→ **Instructions to follow**
Write out the lines below exactly, beginning at the one with "How do I perform: Go" and stopping after the one with "Where should I click to: Click Najm"; the pictures are not copied.
□ □ □ □ □ □ □
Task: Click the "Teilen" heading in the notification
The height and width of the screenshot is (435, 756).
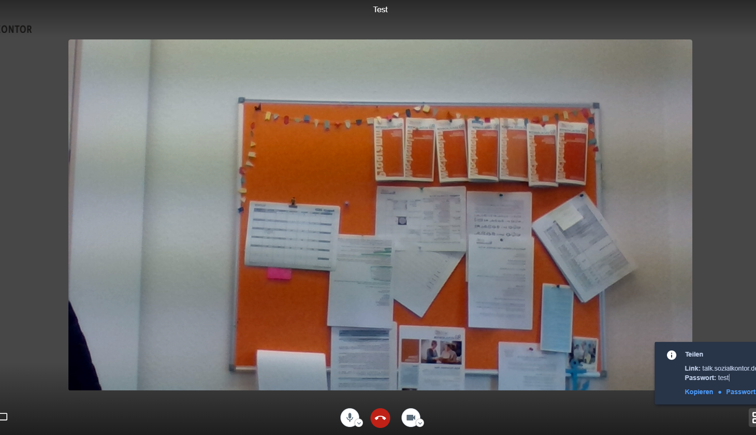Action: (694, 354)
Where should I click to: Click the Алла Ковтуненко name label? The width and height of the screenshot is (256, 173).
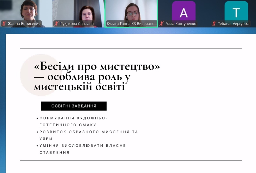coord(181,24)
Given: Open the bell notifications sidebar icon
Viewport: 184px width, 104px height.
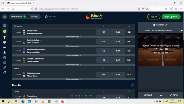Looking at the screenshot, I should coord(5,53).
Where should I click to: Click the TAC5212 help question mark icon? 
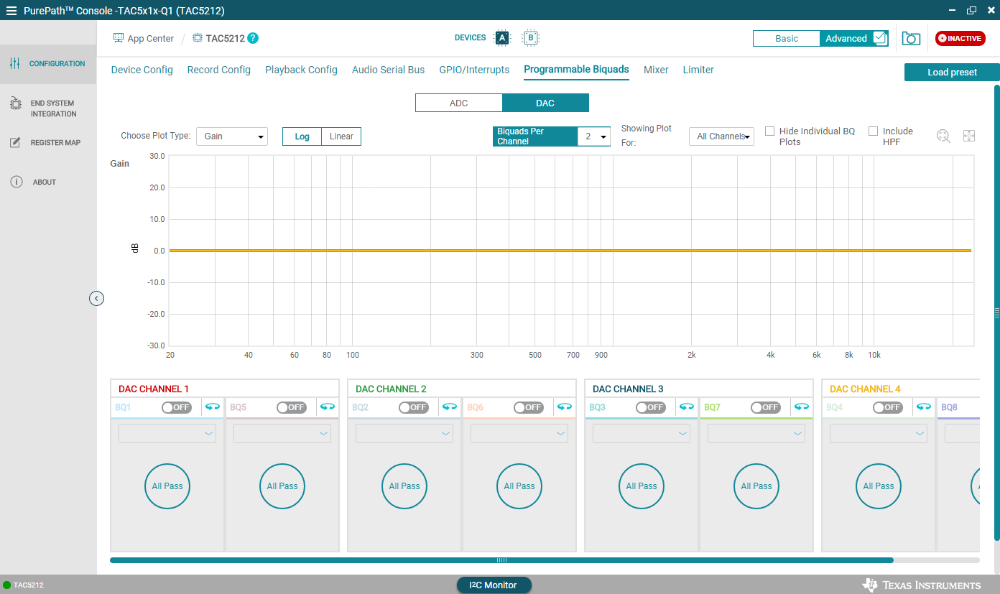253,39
□ □ □ □ □ □ □
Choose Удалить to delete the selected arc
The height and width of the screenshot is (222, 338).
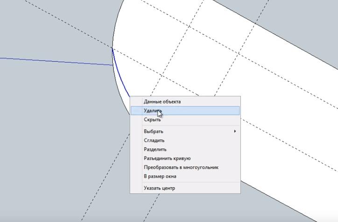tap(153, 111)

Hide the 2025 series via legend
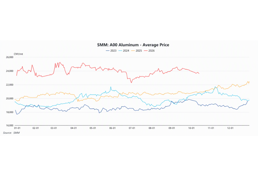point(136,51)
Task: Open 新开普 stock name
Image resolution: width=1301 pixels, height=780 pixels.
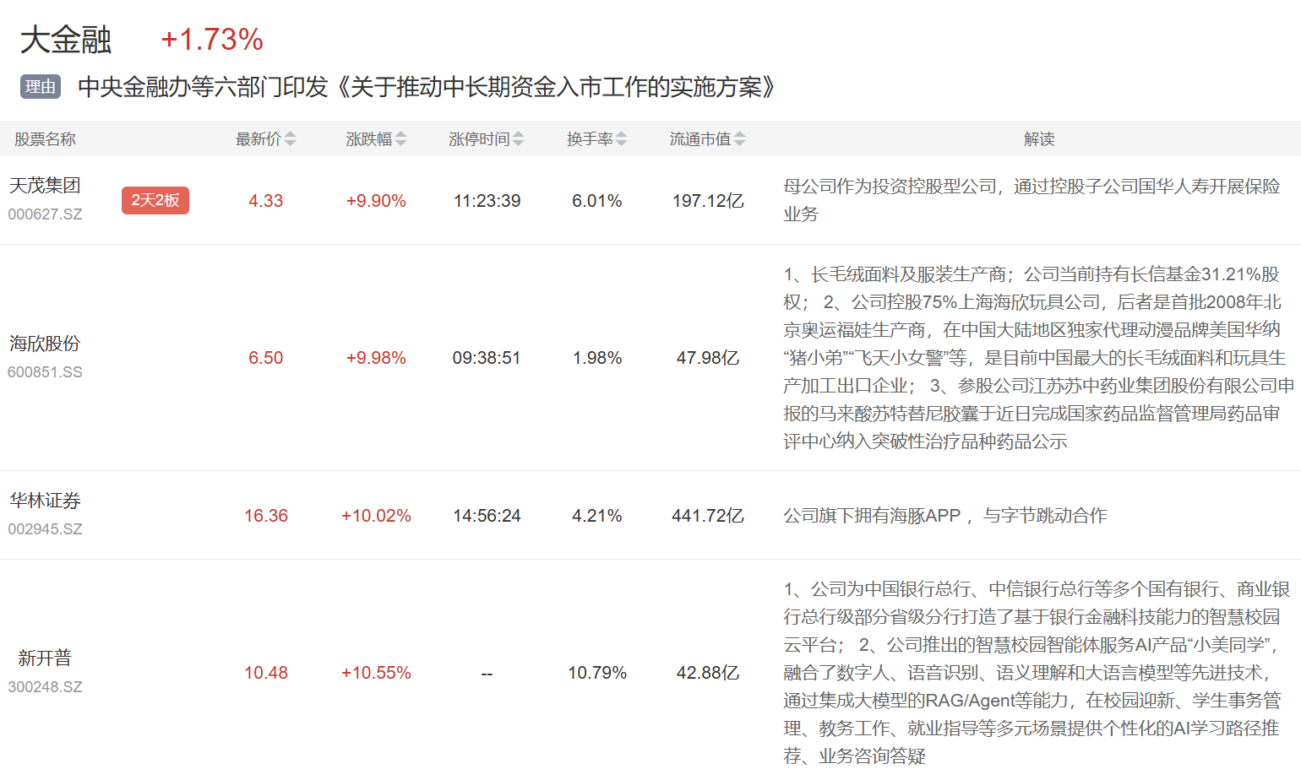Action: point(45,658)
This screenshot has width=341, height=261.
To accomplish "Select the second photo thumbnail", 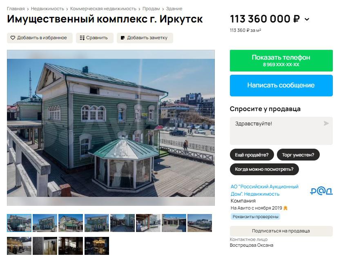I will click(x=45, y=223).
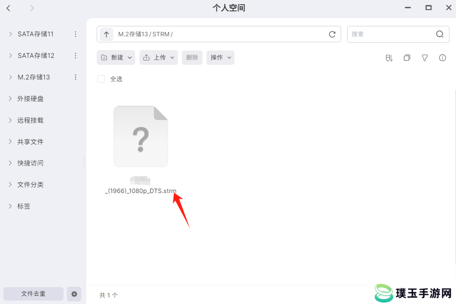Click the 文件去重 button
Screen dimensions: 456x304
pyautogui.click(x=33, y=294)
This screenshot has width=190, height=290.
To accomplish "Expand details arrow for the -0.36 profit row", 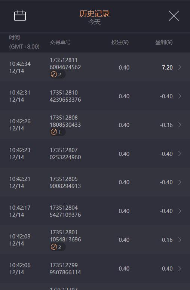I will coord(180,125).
□ □ □ □ □ □ □
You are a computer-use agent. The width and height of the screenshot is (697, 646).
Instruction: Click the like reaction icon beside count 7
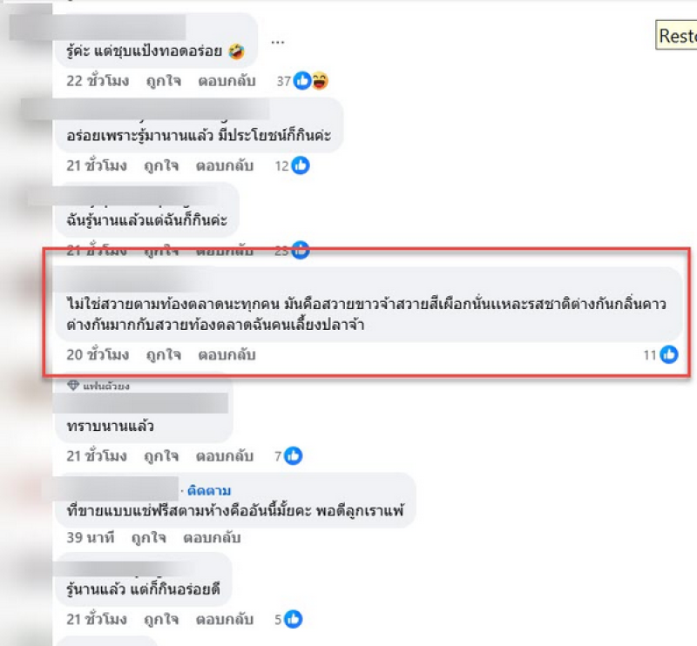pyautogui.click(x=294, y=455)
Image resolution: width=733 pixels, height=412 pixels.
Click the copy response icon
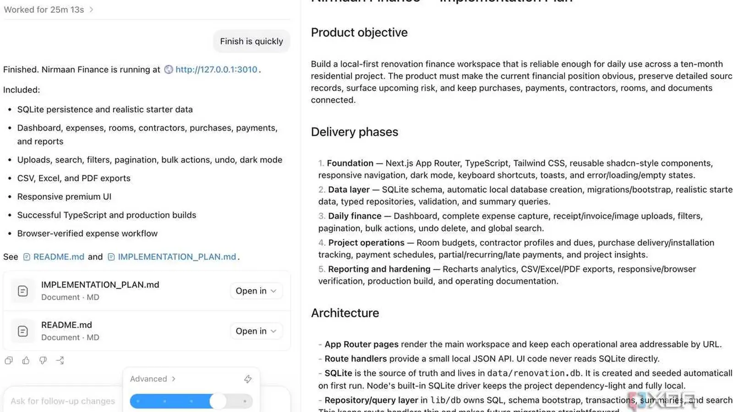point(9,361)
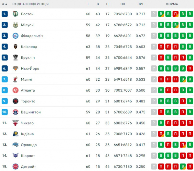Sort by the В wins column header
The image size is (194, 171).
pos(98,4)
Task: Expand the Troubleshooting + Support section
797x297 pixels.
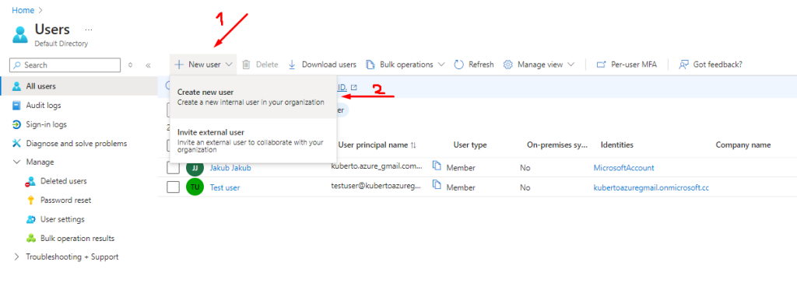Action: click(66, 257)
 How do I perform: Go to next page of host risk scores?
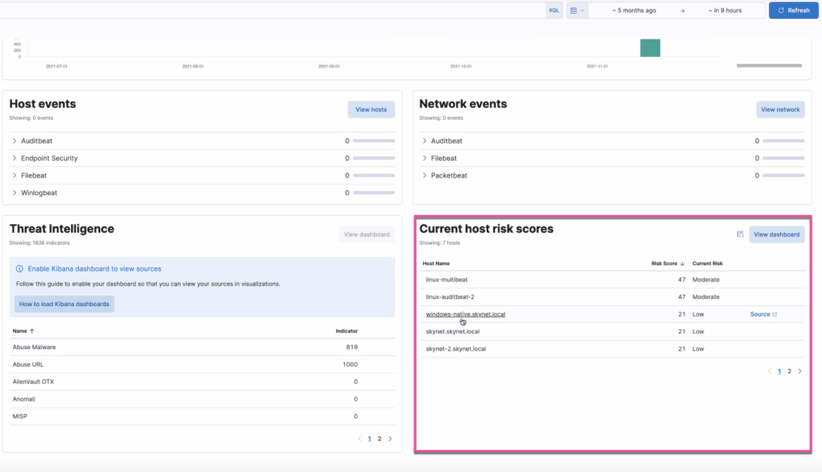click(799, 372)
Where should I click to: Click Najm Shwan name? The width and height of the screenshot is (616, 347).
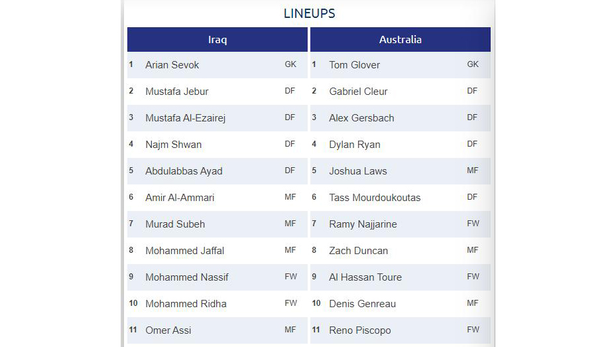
□ □ □ □ □ □ □
→ **Task output**
 How do I perform: Go to next page of host risk scores?
click(799, 372)
Where should I click to: Click Najm Shwan name? The width and height of the screenshot is (616, 347).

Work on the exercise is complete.